Ten Things You Need to Know for Thursday – August 20, 2015

Good Thursday morning from Salt Lake City. 

Legislators approve moving the prison to Salt Lake City. Gov. Gary Herbert and Rep. Mia Love join an anti-Planned Parenthood demonstration. Lawmakers consider rules for cops wearing body cameras.

The clock:

  • 75 days to the 2015 election – (11/3/2015)
  • 151 days to the 2016 Iowa Caucus (tentative) – (1/18/2016)
  • 158 days to the opening day of the 2016 Utah Legislature – (1/25/2016)
  • 159 days to the 2016 New Hampshire Primary – (1/26/2016)
  • 203 days to the final day of the 2016 Utah Legislature – (3/10/2016)
  • 313 days to the 2016 Utah primary election – (6/28/2016)
  • 446 days until the 2016 presidential election – (11/8/2016)

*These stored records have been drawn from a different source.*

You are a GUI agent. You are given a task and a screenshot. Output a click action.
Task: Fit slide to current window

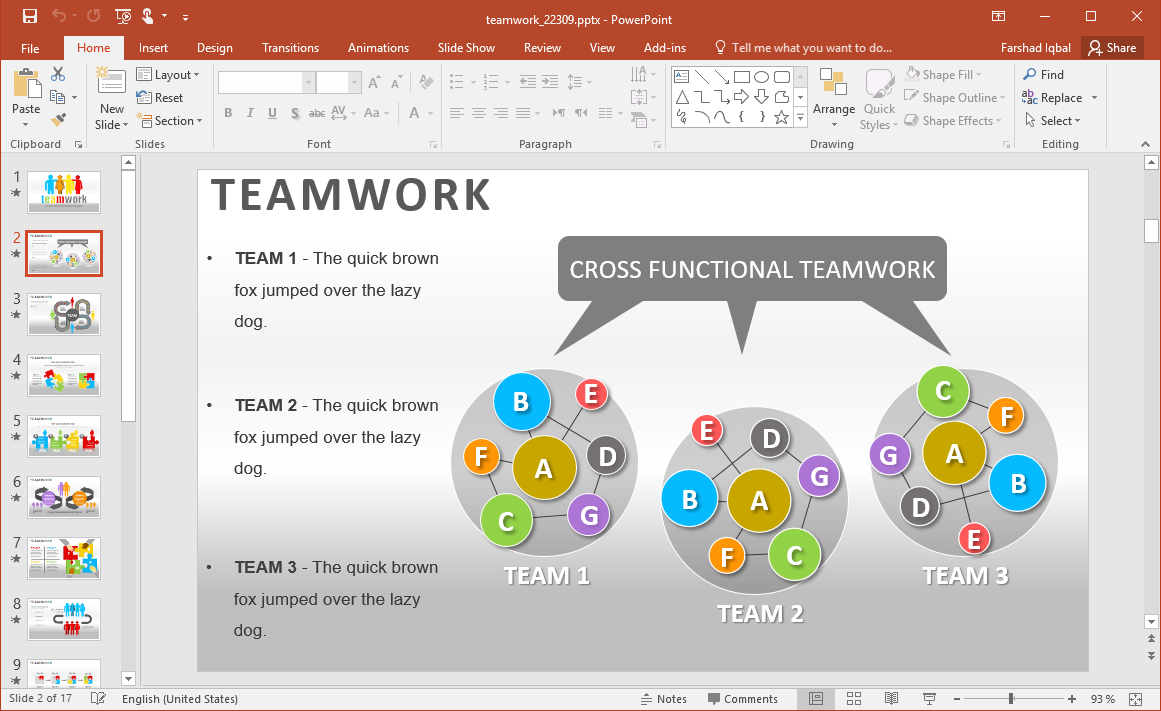pyautogui.click(x=1135, y=699)
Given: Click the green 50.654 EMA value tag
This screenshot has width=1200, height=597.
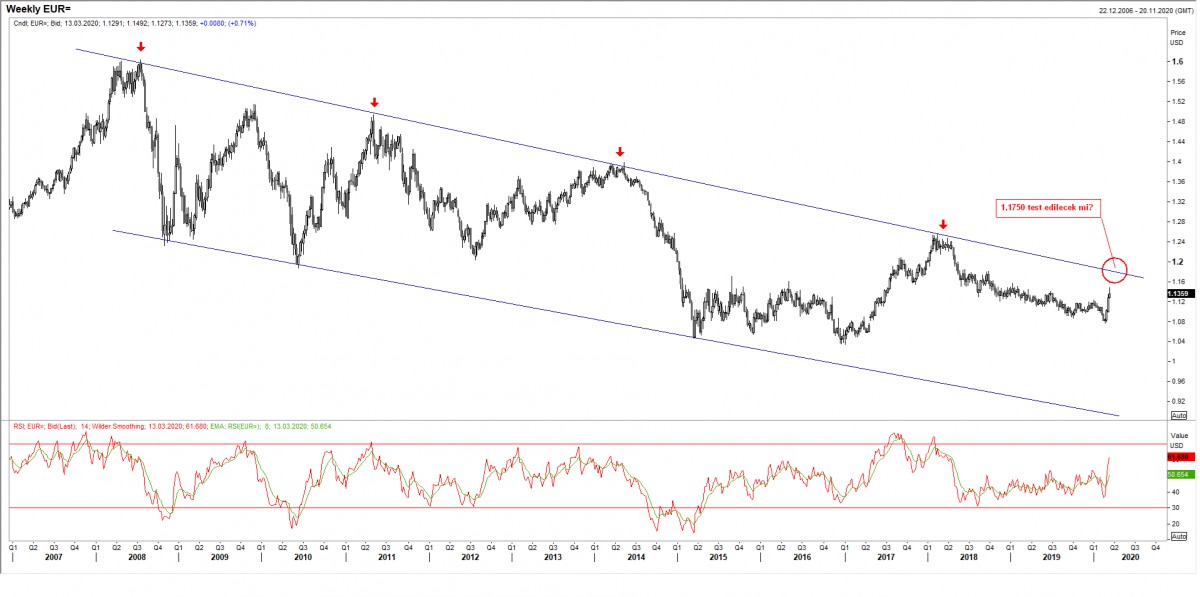Looking at the screenshot, I should [1178, 474].
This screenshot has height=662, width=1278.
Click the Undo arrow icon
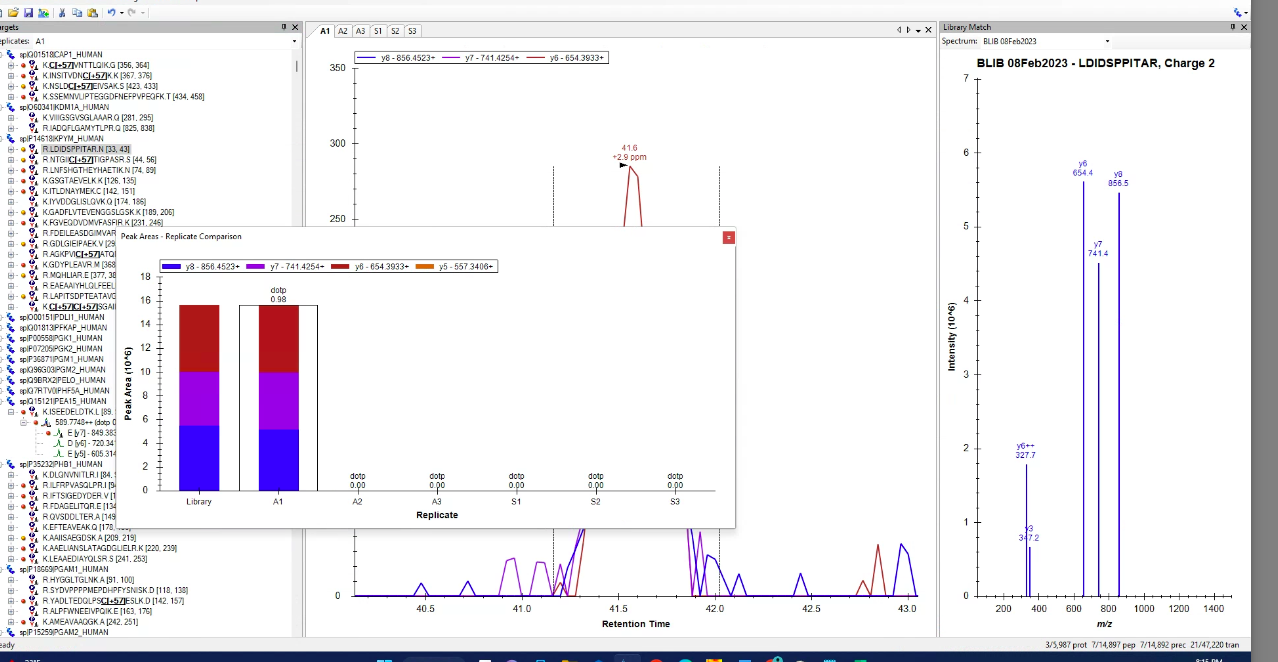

Thursday's top-10 headlines:

  1. Utah lawmakers approve moving the state prison from Draper to Salt Lake City [Utah Policy, Deseret News, Tribune, ABC 4, Fox 13].
  2. Gov. Gary Herbert and Rep. Mia Love appear at an anti-Planned Parenthood rally at the Capitol [Deseret News, Tribune, Fox 13].
  3. Utah lawmakers hear about the benefits and pitfalls of legalizing medical marijuana [Tribune, Deseret News, Fox 13].
  4. An interim committee considers how to resolve primary elections where the winner has less than 50% of the vote [TribuneDeseret News].
  5. Legislators consider statewide rules for police wearing body cameras [Deseret News, Tribune].
  6. Rep. Fred Cox, who was part of an unsuccessful bid to put the prison move to a popular vote, wants to make it a little easier to get referendums on the ballot [Tribune].
  7. Lawmakers consider overhauling the makeup of the state school board [Tribune, Deseret News].
  8. A group of Utahns file a lawsuit over government surveillance of phone calls during the 2002 Winter Olympics [Tribune, Fox 13].
  9. Federal authorities are investigating claims of racial discrimination in the Salt Lake School District [Tribune, Deseret News].
  10. Attorney General Sean Reyes tours the site of a massive toxic spill into the San Juan River [Deseret News, Associated Press].

On this day in history:

  • 1741 – Danish navigator Vitus Jonas Bering discovered what is now Alaska.
  • 1858 – Theories by Charles Darwin and Alfred Russel Wallace regarding evolution were published in a British scholarly journal.
  • 1953 – The Soviet Union publicly acknowledged it had tested a hydrogen bomb.
  • 1964 – President Lyndon B. Johnson signed a nearly $1 billion anti-poverty measure.
  • 1968 – About 200,000 Warsaw Pact troops and 5,000 tanks invaded Czechoslovakia to crush the "Prague Spring" – a brief period of efforts to democratize socialism in the country.